▸ **THE PROBLEM**
Pick up the post on using TCP rather than UDP for BMP after its last sentence and continue it.

▸ **EXTRACT**

- - - - - - -

The use of UDP vs TCP is use-case specific. For example, are you logging and
don't care if you miss messages or are you maintaining RIB states for
applications like SDN?
In terms of accurate logging (ordered regardless of timestamp) and maintaining
state… TCP is required otherwise we introduce out-of-order and loss recovery
complexities. BGP PDU order is required in order to track changes and to
maintain accurate RIB states. While a SEQ number in BMP can help to
re-sequence messages, that puts a lot on every BMP receiver/client. For
example, BMP receivers will now have to buffer messages and re-sequence them to
ensure proper ordering when processing. If buffers are exceeded, what happens
to those messages and how would the BMP receiver request those missing
messages/pdus? Regardless of how, this adds complexity to both the sender and
receiver. IMO, this is not addressing the problem of RIB dumps or picking up
where you left off on reconnect.
The draft suggests to use TCP_FAST_OPEN, which I believe adds more complexity
while not solving the other challenges relating to RIB dumps/refreshes. It
doesn't address PEER UP handling on reconnect, how to handle peers that change
or are new during the no-connection time, and on how to request a peer refresh
when needed. It also doesn't address the buffer exhaustion problem on the
sender (router) side. IMO, the sender should be configured using buffer sizes
per receiver and not based on time. The amount of time is relative to the
number of updates. For example, a refresh to update policies will
flood/exhaust buffers quickly in seconds while normal updates may last for
minutes without buffer exhaustion.
There are at least three problems with RIB dumps/reconnects to be solved:
1) Transient reconnects due to network failures, restarts of receivers, etc.
are resulting in unnecessary INITs, RIB dumps, and PEER UPs. A PEER UP
normally means that the receiver invalidates all previous RIB entries as it
does not know if things were changed/removed during the gap (from last PEER
UP/DOWN) period. A RIB dump is expected to refresh the peer RIB upon a PEER
UP. IMO, what we need is application level control so the BMP receiver can
send a control message to the sender to indicate what's needed per-peer. For
example, a receiver restart (new connection) may require a full refresh of PEER
UPs and RIB dumps, partial refresh on a subset of peers, only new peers since
last reconnect time, and/or no refresh at all for any of the given peers.
Unless a refresh/RIB dump is requested or needed, messages should continue
where they left off based on buffer allocations (e.g., offsets or similar).

- - - - - - -

▸ **COLLECTED DATA**
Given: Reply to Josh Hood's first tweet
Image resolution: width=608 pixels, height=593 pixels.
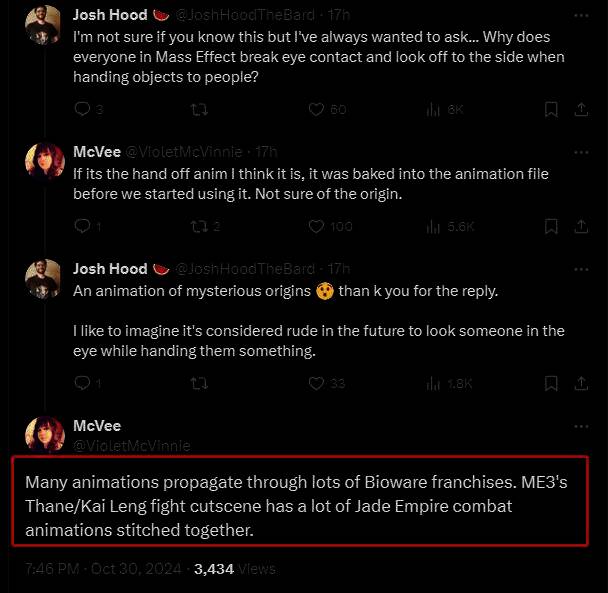Looking at the screenshot, I should [82, 110].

- - - - - - -

▸ **RESPONSE FOR THIS EXERCISE**
IMO, the fast reconnect does not address the set of peers, especially
considering the peers that changed during the no-connect period.
2) Regardless of quick restarts or transient network problems, sometimes a RIB
dump and PEER UP is not needed. It would be nice to pick up where we left off,
if that is possible. This should be per-peer instead of being binary at the
session level due chatty peers causing an issue with buffering. This can
include use-cases for logging, where the logging process does not actually care
for a RIB dump at all. Instead, it only wants new messages starting at BMP
receiver connect time (based on peer and afi/safi).
3) BMP receivers (like routers when needing to reapply a policy) sometimes need
to get a refresh for a subset of peers. For example, a DB change that results
in some peers needing to be added again. Currently, the method to refresh
are:
a) go to the router and initiate a route-refresh, which is intrusive and
requires auth to do this. Not great.
b) reset the BMP TCP connection to trigger the router to refresh everything.
This is not ideal as there can be hundreds of peers and only a small set
needed to be refreshed.
IMO, the same solution can be used to solve for all of the above. I would
like to see a new BMP message that the receiver sends on initial connect to
indicate what's needed. It's important to call out that not all peers (by
afi/safi) are equal in terms of buffer exhaustion during connection loss to a
receiver. For example, link-state, public/private peering with customers,
etc… do not have many updates over several minutes. An all-or-nothing approach
based on short-time is not a desired solution (IMO) and leaves many other RIB
dump use-cases unaddressed.
Thanks,
Tim
On 3/11/21, 8:45 PM, "GROW" wrote:
Hi Jakob,
➢ When processes abort unexpectedly, loss must be assumed unless data integrity
can be specifically proven.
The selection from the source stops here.